Gut microbial communities of plastic-munching worms provide novel insights for the development of plastic-processing biotechnologies. Considering the complexity of worm maintenance and the gut microbial communities, it is challenging to apply the worms directly in plastic processing. Harnessing the power of microbial communities derived from the worm gut microbiomes in vitro may enable a promising bioprocess for plastic degradation. We performed two-stage enrichment of gut microbiomes from superworms (Zophobas atratus), establishing plastic-associated biofilm communities in vitro. We evaluated their plastic-degrading capabilities through multiple physicochemical characterizations and metagenomic analyses. We then integrated conventional sequence homology alignment and machine learning-based prediction to identify potential PDEs. Subsequent analysis of metagenome-assembled genomes (MAGs) was further employed to reveal the distinct microbial interaction patterns. Metagenomic profiling revealed more than a 15-fold increase in the abundance of PDE genes following in vitro incubation. Through machine learning approaches, we identified 3,454 putative PDE genes, along with 7 previously unreported
genera, 14 novel species, and 10 newly discovered strains harboring PDE genes. Notably, different types of plastic selectively enriched distinct microbial taxa and specific PDE genes, underscoring the substrate specificity and metabolic versatility of gut-derived microbiomes.

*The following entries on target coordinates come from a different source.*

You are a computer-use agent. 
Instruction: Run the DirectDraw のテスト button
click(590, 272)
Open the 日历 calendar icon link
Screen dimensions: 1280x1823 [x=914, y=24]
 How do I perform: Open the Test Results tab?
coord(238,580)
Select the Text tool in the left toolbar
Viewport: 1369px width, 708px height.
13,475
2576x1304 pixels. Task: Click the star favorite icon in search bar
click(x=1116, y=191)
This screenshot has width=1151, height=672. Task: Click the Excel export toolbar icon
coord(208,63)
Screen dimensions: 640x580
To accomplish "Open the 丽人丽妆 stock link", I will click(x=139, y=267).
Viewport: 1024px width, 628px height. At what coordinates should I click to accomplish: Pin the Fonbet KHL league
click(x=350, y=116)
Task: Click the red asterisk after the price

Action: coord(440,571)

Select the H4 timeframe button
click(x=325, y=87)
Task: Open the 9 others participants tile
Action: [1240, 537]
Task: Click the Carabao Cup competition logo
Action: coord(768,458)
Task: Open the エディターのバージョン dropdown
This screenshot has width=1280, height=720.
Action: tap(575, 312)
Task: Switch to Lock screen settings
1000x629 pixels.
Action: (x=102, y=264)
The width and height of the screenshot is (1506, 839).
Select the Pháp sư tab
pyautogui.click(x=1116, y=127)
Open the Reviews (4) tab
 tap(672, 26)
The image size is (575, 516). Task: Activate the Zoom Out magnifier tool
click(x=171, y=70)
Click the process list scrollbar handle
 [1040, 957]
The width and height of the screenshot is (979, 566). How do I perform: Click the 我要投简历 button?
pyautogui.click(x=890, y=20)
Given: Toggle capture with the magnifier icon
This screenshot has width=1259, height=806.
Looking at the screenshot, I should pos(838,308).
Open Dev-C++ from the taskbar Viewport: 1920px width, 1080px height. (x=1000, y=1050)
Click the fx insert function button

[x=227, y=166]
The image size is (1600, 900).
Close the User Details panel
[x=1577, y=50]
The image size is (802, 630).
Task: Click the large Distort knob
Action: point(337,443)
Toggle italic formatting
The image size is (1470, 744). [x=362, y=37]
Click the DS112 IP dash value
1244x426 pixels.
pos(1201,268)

Network analyses further revealed that plastic-degrading strains formed complementary metabolic interactions with fermentative microbes, collectively enhancing the efficiency of plastic degradation. Our findings reveal the largely untapped potential of superworm gut
microbiomes as a rich microbial reservoir for plastic degradation, highlighting the effectiveness of in vitro biofilm enrichment strategies. This work provides a foundation for future exploration of novel enzymes and the development of synthetic microbial consortia aimed at efficient plastic waste valorization.